Uses of embedded sensors in manufacturing
1. Industrial process control
The industrial control and monitoring application segment account for the highest market share for sensors at 38.6%. Industrial control applications include monitoring of various variables, including pressure, temperature, flow, etc. More than 20 different sensors are used in the IoT industries due to their enhanced monitoring and remote sensing capabilities. Smart sensors or sensors 4.0 enable machines to communicate with each other, collect and analyze data through the cloud and IO link interface, leading to continuous monitoring, enhanced connectivity, and optimized system performance. Market growth is expected to further increase with industries shifting towards in-process sensors as a control strategy.
2. Automation and production lines
Factory automation enables customized product solutions as well as the self-optimization of the production lines. Many conveyor manufacturers have incorporated sensors and radio frequency identification (RFID) to enhance new features and capabilities. Leading players such as Mitsubishi are investing to boost automation systems. Sensors also detect alterations in position, length, height, exterior, and dislocation in industrial manufacturing sites. Various sensors, including temperature, pressure, MEMS, and torque sensors, are increasingly used in automation.
3. Real-time inventory tracking
Real-time inventory tracking RFID sensors, which enable touch-free identification and tracking of items, have improved traditional inventory management. These sensors allow for increased traceability, reducing the risk of inventory loss. Moreover, reliable information generated by sensors strengthens planning capabilities and reduces out-of-stock or overstock situations. The automated approach of the sensors leads to more flexible distribution models and protection from inventory theft. Products and packaging embedded with smart sensors allow for automatic reorders and refills
4. Operational efficiencies
Several operational efficiencies such as labor, logistics, and quality control costs are improved with sensor deployment. Sensors have improved inventory counting, material sorting, and automation leading to more productivity. Further, they are also helpful in identifying root errors in manufacturing and drive better product design. For example, assembly lines for wearables during quality inspection can send pictures to design engineers in real-time through smart sensor technology. This allows engineers to identify any manufacturing issues at the time of assembly before they become a point of failure and saves a lot of time.
5. Adherence to regulatory compliance
Installed sensors in manufacturing equipment with data can help generate reports to prove the regulatory compliance of industries. Smart sensors with data in energy consumption, temperature, humidity, operation hours, maintenance, production line outputs are easier to pull and collate. Moreover, sensors are also instrumental in improving production processes by providing output on product quality and real-time notification of such issues.

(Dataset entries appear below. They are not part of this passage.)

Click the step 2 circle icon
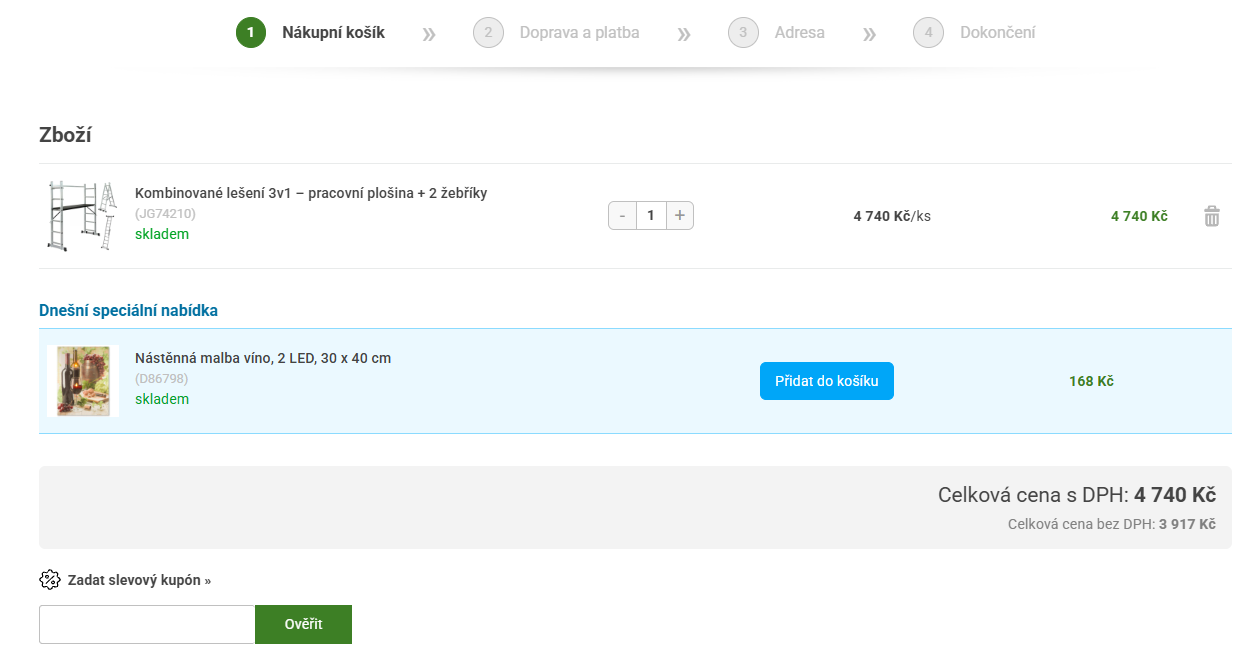Viewport: 1235px width, 653px height. [x=488, y=33]
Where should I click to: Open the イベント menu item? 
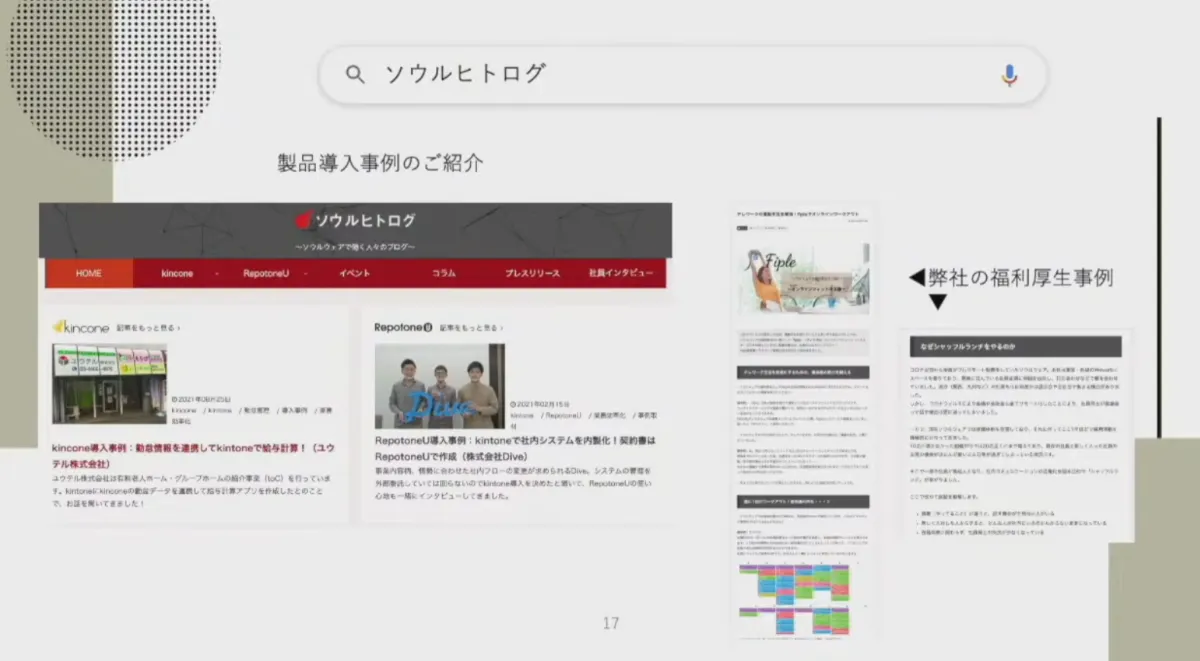[x=354, y=271]

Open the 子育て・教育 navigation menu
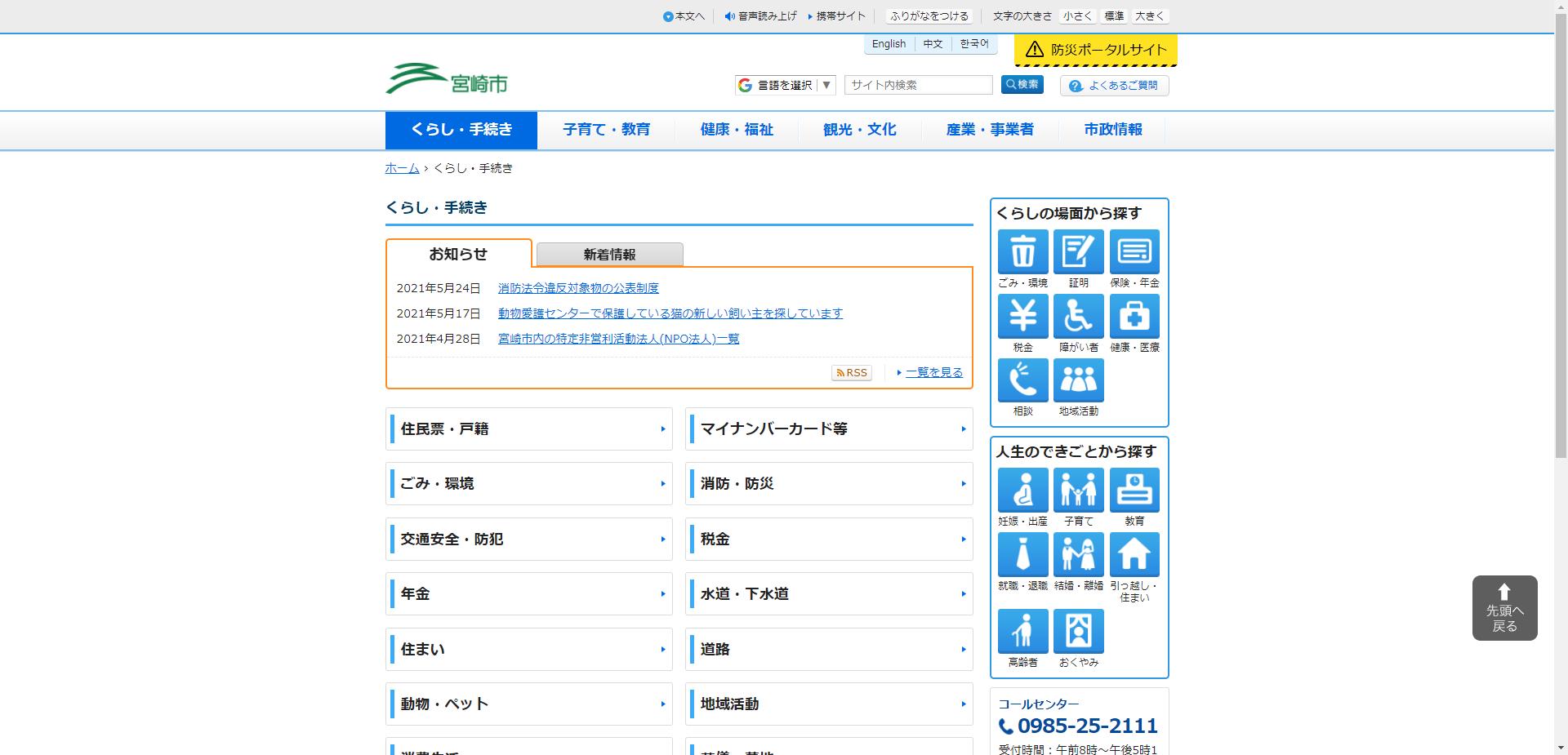pos(606,130)
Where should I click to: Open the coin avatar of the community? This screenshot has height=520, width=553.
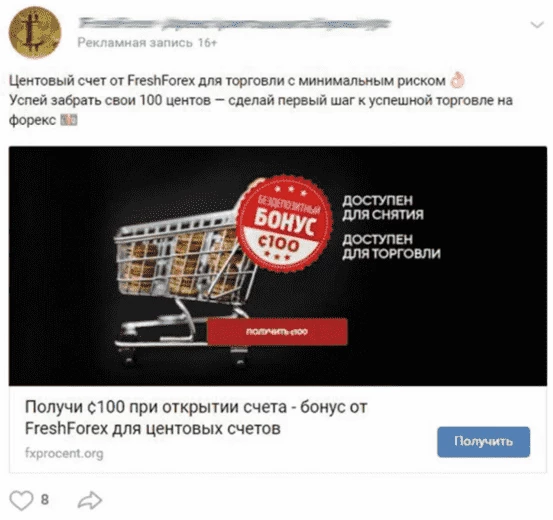35,32
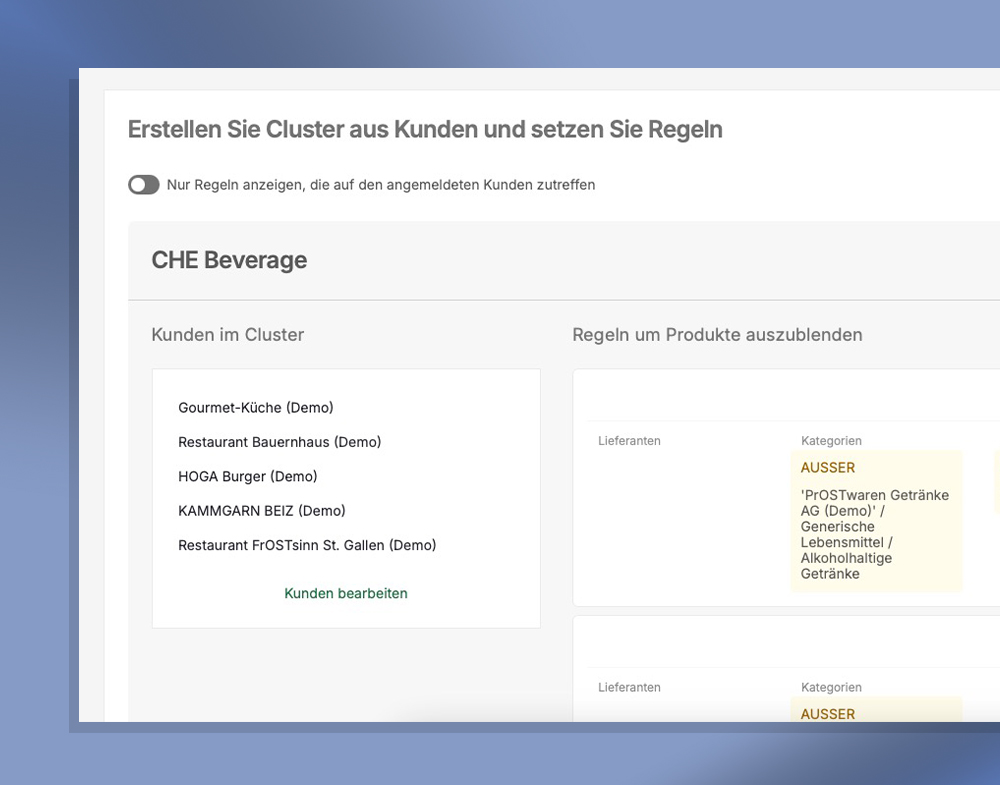This screenshot has height=785, width=1000.
Task: Select customer 'Restaurant Bauernhaus (Demo)'
Action: [280, 442]

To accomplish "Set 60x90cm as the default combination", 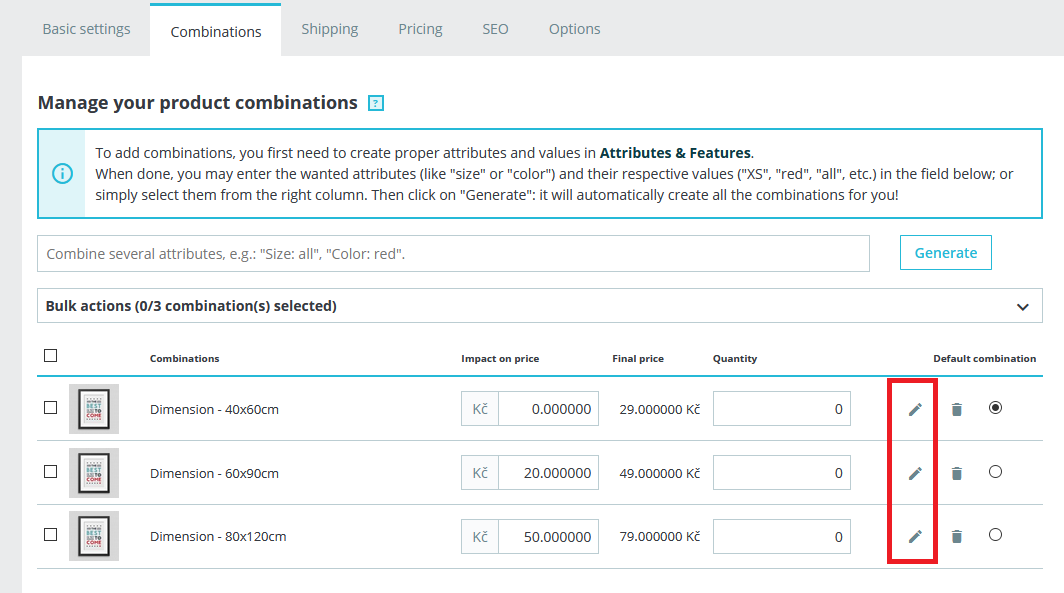I will pyautogui.click(x=995, y=472).
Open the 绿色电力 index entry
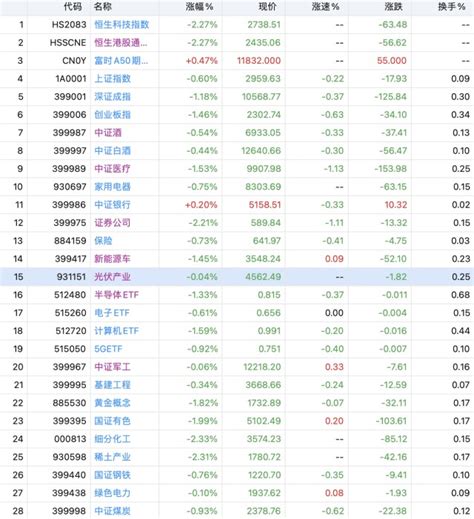This screenshot has width=474, height=519. (x=112, y=493)
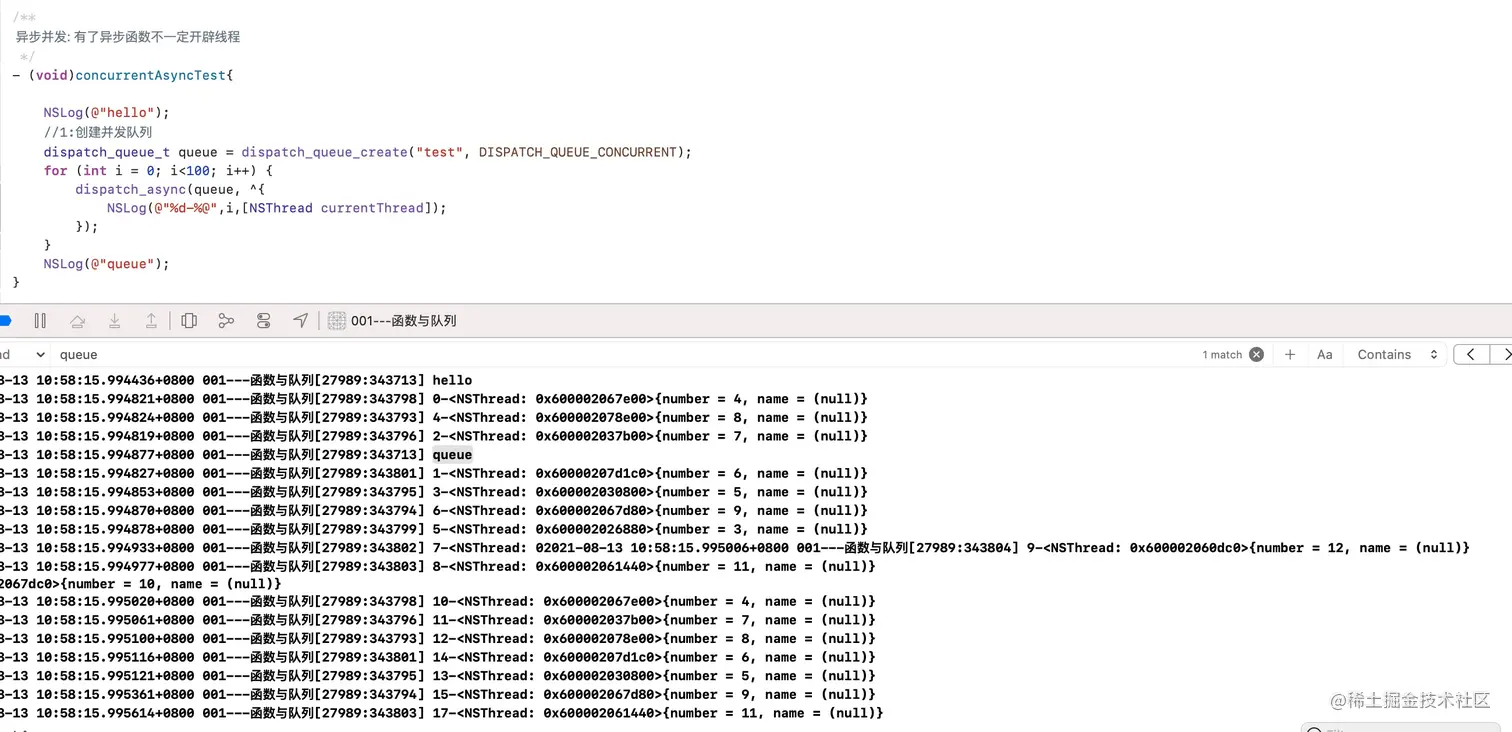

6. Supply chain and logistics
Sensors are at the forefront of the supply chain market as 44% of supply chain organizations have already adopted them. Due to improved asset tracking and remote monitoring abilities, sensors in the logistics market have recorded a 15.9% CAGR. Sensors enable close control, monitoring, and transparency of assets at all levels of the supply chain.
7. Consumer service
Connected products also offer insights into customer preferences and demands for effective product development. Sensors provide manufacturers data that could be adopted by the manufacturers for developing agile methods, and that can be fed seamlessly into product life cycle management systems to stimulate innovation. Product developers with sensors are also saved from over-engineering with an optimized R&D expenditure. Finally, having a complete understanding of where true bottlenecks exist due to monitoring equipment such as predictive maintenance could improve problem-solving in previously under-addressed areas.